Let $M$ be a complex manifold with complex structure $J$ on its tangent bundle. Then the bundle $S^{1,1}M$ of real symmetric $J$-invariant forms on $TM$ and the bundle $\wedge^{1,1} T^\ast M$ of $2$-forms of type $(1,1)$ on $M$ can be put in one-to-one correspondence by associating to $b \in S^{1,1}M$ the $2$-form $\beta \in \wedge^{1,1} T^\ast M$ defined by $$\beta(X,Y) = b(JX,Y)$$ for all $X, Y \in T_x M$ and $x \in M$; if $b$ is positive definite (resp. negative definite), then $\beta$ is called positive (resp. negative). Then a cohomology class $\alpha \in H^2(M;\mathbb{R})$ is positive (resp. negative) if it can be represented by a real positive (resp. negative) $2$-form of type $(1,1)$. This notion of positivity/negativity depends only on the complex structure $J$.

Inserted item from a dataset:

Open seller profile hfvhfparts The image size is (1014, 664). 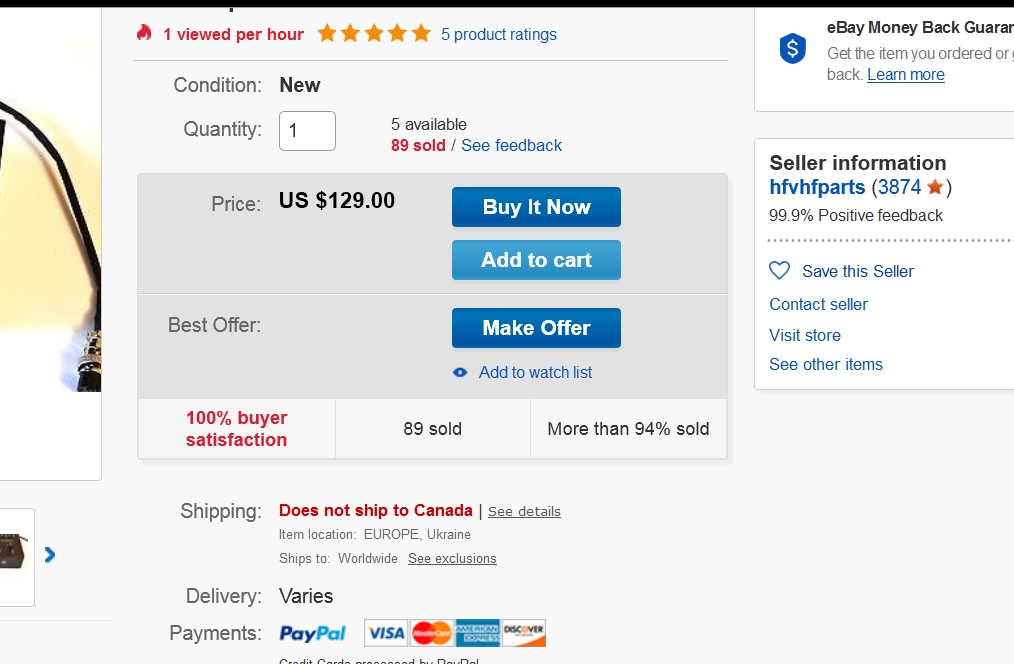pos(817,187)
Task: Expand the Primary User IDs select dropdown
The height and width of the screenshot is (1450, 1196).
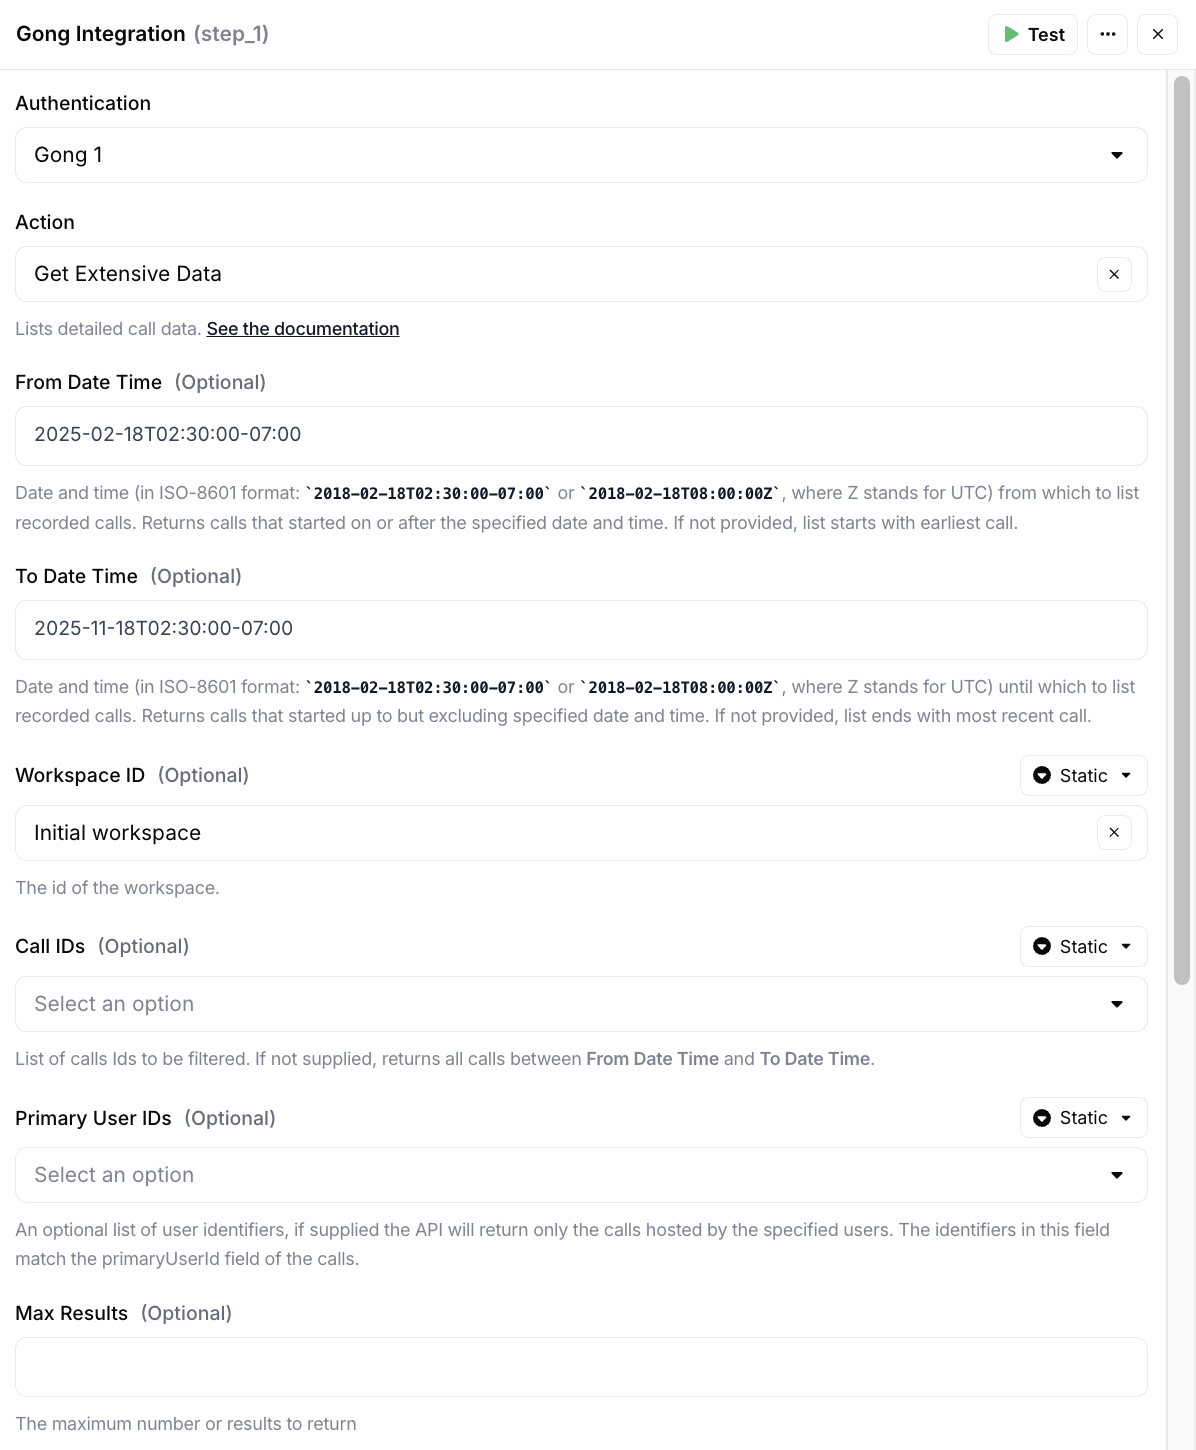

The zero set in $\mathbb{C}P^n$ of homogeneous degree $k$ polynomial $p$ is a smooth manifold when $p$ satisfies $(\nabla p)(Z) \neq 0$ for any $Z \neq 0$ such that $p(Z) = 0$. We call the zero set of such a polynomial the non-singular complex hypersurface of degree $k$ in $\mathbb{C}P^n$ and denote it by $V^n(k)$; using Ehresmann's fibration theorem one can show that the diffeomorphism class of $V^n(k)$ depends only on $n$ and $k$ (and not on the polynomial $p$). Using the adjunction formula, one finds that $$c_1(V^n(k)) = (n + 1 - k)\omega,$$ where $\omega$ is the pullback of the Fubini-Study form on $\mathbb{C}P^n$ to $V^n(k)$. The Fubini-Study form is of course positive. Hence one sees that $c_1(V^n(k))$ is positive for $k \leq n$, zero for $k = n + 1$, and negative for $k \geq n + 2$. In particular, $V^n(n+1)$ is a Calabi-Yau manifold (not $V^n(n)$ as you said).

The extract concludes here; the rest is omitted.